▶ [Page excerpt]

Monday, July 28, 2014

Birth Of our Lamb Sansa, and My First Time Pulling a Lamb

Our herd before the birth of Sansa

Thomas our older lamb resting after a hard day
This last Easter my family was invited to a Seder at our church.  As part of this traditional meal we had lamb for the first time.  Our whole family fell in love with the taste, it was delicious!  As I looked around at stores though the price of even small amounts of lamb was outrageous.  We would never be able to afford to buy it. 

Trying out those legs
So I started looking into buying lambs and putting them on our back pasture which is just sitting empty.  We really need to get some animals out there because the grass is getting out of control.  I ended finding a great deal on sheep and lambs from a man reducing his herd of Barbados Blackbelly Sheep.  These are not the fluffy white sheep you think of, but a hair sheep so they kinda look like goats.  They are reputed to have a sweeter milder meat and are very hardy.  I got each lamb for $40.00. They will be ready to butcher this fall, which I will be doing myself.  So it works out to $1.00 per pound or less!  You don't feed sheep grain as it can cause problems.

Stored data
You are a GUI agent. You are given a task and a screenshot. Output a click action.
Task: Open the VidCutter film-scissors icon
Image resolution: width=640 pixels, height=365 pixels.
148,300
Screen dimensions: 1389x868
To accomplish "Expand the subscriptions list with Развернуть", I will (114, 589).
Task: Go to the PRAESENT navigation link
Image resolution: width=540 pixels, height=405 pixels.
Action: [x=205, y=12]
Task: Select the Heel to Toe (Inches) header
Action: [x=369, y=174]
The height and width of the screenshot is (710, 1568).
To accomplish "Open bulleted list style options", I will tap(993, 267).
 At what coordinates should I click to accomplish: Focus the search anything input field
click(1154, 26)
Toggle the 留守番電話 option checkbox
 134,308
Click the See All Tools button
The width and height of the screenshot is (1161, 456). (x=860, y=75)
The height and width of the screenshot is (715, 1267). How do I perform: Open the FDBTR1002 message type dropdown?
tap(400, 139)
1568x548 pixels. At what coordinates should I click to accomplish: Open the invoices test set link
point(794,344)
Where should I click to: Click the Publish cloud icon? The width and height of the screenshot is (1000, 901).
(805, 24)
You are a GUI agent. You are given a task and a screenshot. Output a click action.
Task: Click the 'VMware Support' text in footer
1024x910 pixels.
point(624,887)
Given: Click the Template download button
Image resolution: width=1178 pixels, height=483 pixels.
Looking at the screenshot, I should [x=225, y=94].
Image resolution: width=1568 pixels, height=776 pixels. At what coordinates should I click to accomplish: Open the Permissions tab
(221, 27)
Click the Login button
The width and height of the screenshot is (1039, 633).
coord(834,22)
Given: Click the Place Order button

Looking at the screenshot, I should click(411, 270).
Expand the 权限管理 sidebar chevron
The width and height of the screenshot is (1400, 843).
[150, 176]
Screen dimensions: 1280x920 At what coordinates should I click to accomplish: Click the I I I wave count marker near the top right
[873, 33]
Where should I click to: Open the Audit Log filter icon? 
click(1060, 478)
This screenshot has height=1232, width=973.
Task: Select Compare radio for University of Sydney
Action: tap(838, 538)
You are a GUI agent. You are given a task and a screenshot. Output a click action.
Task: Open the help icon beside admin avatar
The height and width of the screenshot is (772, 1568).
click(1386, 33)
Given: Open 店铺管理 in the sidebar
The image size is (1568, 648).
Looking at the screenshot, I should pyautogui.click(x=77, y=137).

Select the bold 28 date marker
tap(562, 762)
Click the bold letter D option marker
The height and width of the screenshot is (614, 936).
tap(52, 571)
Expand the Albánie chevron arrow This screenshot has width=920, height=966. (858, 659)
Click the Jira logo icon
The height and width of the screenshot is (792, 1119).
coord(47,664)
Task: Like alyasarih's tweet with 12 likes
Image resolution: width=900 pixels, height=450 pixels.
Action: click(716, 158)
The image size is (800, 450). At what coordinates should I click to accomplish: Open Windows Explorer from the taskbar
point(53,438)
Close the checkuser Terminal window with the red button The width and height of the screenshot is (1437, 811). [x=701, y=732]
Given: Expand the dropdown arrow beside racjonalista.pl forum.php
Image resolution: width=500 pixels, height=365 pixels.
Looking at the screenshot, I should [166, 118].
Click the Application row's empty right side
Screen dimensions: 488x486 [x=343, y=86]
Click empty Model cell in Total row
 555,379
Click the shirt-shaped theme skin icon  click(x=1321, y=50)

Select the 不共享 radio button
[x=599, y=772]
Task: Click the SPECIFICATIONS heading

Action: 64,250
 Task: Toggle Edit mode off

▶ [Exercise goal]
List each trait that the blog post about the lamb Sansa gives for Barbados Blackbelly Sheep in the two sentences right after it names the breed. Nothing in the stored data is needed here.

▶ [Solution]
- They are not the fluffy white sheep you think of.
- They are a hair sheep.
- They kinda look like goats.
- They are reputed to have a sweeter, milder meat.
- They are very hardy.